* Treść zadania: Zmień, proszę, w całym materiale „icon” na „symbol” i przepisz go, nie ruszając niczego innego.

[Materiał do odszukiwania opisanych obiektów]
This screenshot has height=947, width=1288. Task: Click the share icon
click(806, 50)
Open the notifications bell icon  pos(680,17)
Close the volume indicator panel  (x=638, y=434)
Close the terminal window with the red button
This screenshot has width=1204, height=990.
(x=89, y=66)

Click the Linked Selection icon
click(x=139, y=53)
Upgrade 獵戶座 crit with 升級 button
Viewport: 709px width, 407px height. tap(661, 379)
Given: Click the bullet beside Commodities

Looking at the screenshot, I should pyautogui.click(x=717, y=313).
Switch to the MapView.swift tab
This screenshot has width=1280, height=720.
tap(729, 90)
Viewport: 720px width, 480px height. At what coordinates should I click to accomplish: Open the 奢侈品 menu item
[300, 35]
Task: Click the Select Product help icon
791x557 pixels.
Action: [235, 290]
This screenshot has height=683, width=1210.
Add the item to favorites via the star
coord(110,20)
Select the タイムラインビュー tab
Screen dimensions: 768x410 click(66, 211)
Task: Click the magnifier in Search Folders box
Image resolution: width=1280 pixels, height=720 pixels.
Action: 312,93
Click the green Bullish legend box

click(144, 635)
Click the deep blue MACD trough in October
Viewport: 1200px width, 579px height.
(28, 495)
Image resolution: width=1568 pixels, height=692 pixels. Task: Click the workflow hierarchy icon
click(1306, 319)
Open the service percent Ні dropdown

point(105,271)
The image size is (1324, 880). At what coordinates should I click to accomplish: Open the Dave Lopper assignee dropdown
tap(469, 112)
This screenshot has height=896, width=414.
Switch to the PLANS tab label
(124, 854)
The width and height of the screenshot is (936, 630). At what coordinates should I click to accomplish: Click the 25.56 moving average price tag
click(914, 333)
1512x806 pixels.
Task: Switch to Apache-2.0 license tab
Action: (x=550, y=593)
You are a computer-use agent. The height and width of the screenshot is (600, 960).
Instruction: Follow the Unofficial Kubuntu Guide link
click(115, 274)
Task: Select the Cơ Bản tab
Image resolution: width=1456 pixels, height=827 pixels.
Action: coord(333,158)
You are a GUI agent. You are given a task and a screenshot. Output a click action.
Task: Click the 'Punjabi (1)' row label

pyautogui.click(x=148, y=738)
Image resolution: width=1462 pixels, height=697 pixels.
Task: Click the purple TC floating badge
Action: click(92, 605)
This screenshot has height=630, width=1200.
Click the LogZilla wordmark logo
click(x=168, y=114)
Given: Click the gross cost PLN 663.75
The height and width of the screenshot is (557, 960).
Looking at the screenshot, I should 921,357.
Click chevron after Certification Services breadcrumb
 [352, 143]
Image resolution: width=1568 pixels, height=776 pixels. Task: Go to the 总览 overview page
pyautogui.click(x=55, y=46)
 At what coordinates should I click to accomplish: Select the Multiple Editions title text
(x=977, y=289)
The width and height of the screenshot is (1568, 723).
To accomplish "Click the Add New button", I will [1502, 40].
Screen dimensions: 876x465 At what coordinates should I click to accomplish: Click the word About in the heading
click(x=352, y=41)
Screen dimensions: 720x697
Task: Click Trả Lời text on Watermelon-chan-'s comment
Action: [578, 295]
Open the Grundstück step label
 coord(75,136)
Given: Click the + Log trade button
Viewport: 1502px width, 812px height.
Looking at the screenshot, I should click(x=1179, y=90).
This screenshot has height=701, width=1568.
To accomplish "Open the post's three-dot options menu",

* Odpowiedź pisemna:
This screenshot has height=947, width=1288. Task: Click the share symbol
click(806, 50)
Open the notifications bell symbol  pos(680,17)
Close the volume indicator panel  (x=638, y=434)
Close the terminal window with the red button
This screenshot has width=1204, height=990.
(x=89, y=66)

Click the Linked Selection symbol
click(x=139, y=53)
Upgrade 獵戶座 crit with 升級 button
Viewport: 709px width, 407px height. tap(661, 379)
Given: Click the bullet beside Commodities

Looking at the screenshot, I should pyautogui.click(x=717, y=313).
Switch to the MapView.swift tab
This screenshot has width=1280, height=720.
tap(729, 90)
Viewport: 720px width, 480px height. At what coordinates should I click to accomplish: Open the 奢侈品 menu item
[300, 35]
Task: Click the Select Product help symbol
791x557 pixels.
Action: [235, 290]
This screenshot has height=683, width=1210.
Add the item to favorites via the star
coord(110,20)
Select the タイムラインビュー tab
Screen dimensions: 768x410 click(66, 211)
Task: Click the magnifier in Search Folders box
Image resolution: width=1280 pixels, height=720 pixels.
Action: 312,93
Click the green Bullish legend box

click(144, 635)
Click the deep blue MACD trough in October
Viewport: 1200px width, 579px height.
(28, 495)
Image resolution: width=1568 pixels, height=692 pixels. Task: Click the workflow hierarchy symbol
click(1306, 319)
Open the service percent Ні dropdown

point(105,271)
The image size is (1324, 880). At what coordinates should I click to accomplish: Open the Dave Lopper assignee dropdown
tap(469, 112)
This screenshot has height=896, width=414.
Switch to the PLANS tab label
(124, 854)
The width and height of the screenshot is (936, 630). At what coordinates should I click to accomplish: Click the 25.56 moving average price tag
click(914, 333)
1512x806 pixels.
Task: Switch to Apache-2.0 license tab
Action: (x=550, y=593)
You are a computer-use agent. The height and width of the screenshot is (600, 960).
Instruction: Follow the Unofficial Kubuntu Guide link
click(115, 274)
Task: Select the Cơ Bản tab
Image resolution: width=1456 pixels, height=827 pixels.
Action: coord(333,158)
You are a GUI agent. You are given a task and a screenshot. Output a click action.
Task: Click the 'Punjabi (1)' row label

pyautogui.click(x=148, y=738)
Image resolution: width=1462 pixels, height=697 pixels.
Task: Click the purple TC floating badge
Action: click(92, 605)
This screenshot has height=630, width=1200.
Click the LogZilla wordmark logo
click(x=168, y=114)
Given: Click the gross cost PLN 663.75
The height and width of the screenshot is (557, 960).
Looking at the screenshot, I should 921,357.
Click chevron after Certification Services breadcrumb
 [352, 143]
Image resolution: width=1568 pixels, height=776 pixels. Task: Go to the 总览 overview page
pyautogui.click(x=55, y=46)
 At what coordinates should I click to accomplish: Select the Multiple Editions title text
(x=977, y=289)
The width and height of the screenshot is (1568, 723).
To accomplish "Click the Add New button", I will [1502, 40].
Screen dimensions: 876x465 At what coordinates should I click to accomplish: Click the word About in the heading
click(x=352, y=41)
Screen dimensions: 720x697
Task: Click Trả Lời text on Watermelon-chan-'s comment
Action: [578, 295]
Open the Grundstück step label
 coord(75,136)
Given: Click the + Log trade button
Viewport: 1502px width, 812px height.
Looking at the screenshot, I should click(x=1179, y=90).
This screenshot has height=701, width=1568.
To accomplish "Open the post's three-dot options menu",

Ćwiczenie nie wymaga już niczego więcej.